Factors impacting data integration projects
Many companies find themselves faced with serious challenges when they get started with a data integration projects, because the complexity of data integration project will typically grow with:
The number of systems in use: Data volumes tend to increase with the number of data sources you have. enterprises having nothing less than hundreds of systems, running on multiple platforms (for instance a combination of on-premise, Cloud and private hosting), in various versions and different geographical locations. When data resides in so many silos it adds a whole new complexity and security dimension to a data integration project.
The customizations made to systems: Although today many systems and applications come out-of-the-box with role-tailored functionality, most implementation projects include extra customization and development efforts to support enterprise. This can result in hundreds of custom modules or features; literally a maintenance and upgrade nightmare, but also quite a challenge to integrate the different systems.

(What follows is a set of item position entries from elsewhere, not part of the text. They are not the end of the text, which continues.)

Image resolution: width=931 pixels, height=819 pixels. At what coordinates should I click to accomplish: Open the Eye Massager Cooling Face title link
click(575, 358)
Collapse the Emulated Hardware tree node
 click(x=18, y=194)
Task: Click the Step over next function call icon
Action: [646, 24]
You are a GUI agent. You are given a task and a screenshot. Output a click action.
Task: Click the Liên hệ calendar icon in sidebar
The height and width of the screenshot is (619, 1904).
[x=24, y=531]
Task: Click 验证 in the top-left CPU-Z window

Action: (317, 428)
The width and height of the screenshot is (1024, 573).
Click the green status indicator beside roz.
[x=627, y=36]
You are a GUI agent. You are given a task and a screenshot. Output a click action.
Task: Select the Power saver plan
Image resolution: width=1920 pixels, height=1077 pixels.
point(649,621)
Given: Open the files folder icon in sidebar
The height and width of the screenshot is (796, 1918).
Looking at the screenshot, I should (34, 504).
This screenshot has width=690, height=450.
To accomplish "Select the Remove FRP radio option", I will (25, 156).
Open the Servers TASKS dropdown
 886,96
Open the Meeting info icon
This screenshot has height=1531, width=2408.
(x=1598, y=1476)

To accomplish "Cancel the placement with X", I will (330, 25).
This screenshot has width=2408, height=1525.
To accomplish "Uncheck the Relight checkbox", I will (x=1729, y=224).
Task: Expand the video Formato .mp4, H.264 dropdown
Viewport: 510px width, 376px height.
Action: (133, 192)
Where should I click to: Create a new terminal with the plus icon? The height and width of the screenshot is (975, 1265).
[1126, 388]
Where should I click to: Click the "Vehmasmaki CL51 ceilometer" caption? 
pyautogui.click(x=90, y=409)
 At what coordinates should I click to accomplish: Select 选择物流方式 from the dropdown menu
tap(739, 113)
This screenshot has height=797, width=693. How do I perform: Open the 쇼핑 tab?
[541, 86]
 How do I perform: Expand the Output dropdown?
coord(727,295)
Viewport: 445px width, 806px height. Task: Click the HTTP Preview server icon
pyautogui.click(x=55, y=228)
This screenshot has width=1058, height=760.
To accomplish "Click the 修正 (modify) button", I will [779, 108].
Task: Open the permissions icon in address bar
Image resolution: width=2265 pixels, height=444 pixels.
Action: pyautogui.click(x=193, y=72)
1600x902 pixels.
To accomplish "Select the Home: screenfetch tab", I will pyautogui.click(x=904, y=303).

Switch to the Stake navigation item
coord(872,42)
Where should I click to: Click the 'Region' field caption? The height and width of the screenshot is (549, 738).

The lack of consolidated approach to data integration: When data integration is approached as a multitude of point-to-point custom integration scripts without a common direction, then the data integration project is doomed to fail to deliver the desired business critical single view of data. Data must be synchronized in an automated and reliable manner across all platforms for a company to have one version of the truth. Errors caused by inconsistent, data and manual data entry can prove very costly for companies and disrupt business activities.
Heterogeneous application platforms: Even the applications developed over the data are heterogeneous as they are developed over a time span satisfying adhoc needs of the enterprise. This leads to heterogeneous UIs and this issue also needs to be addressed to achieve unified view at enterprise level.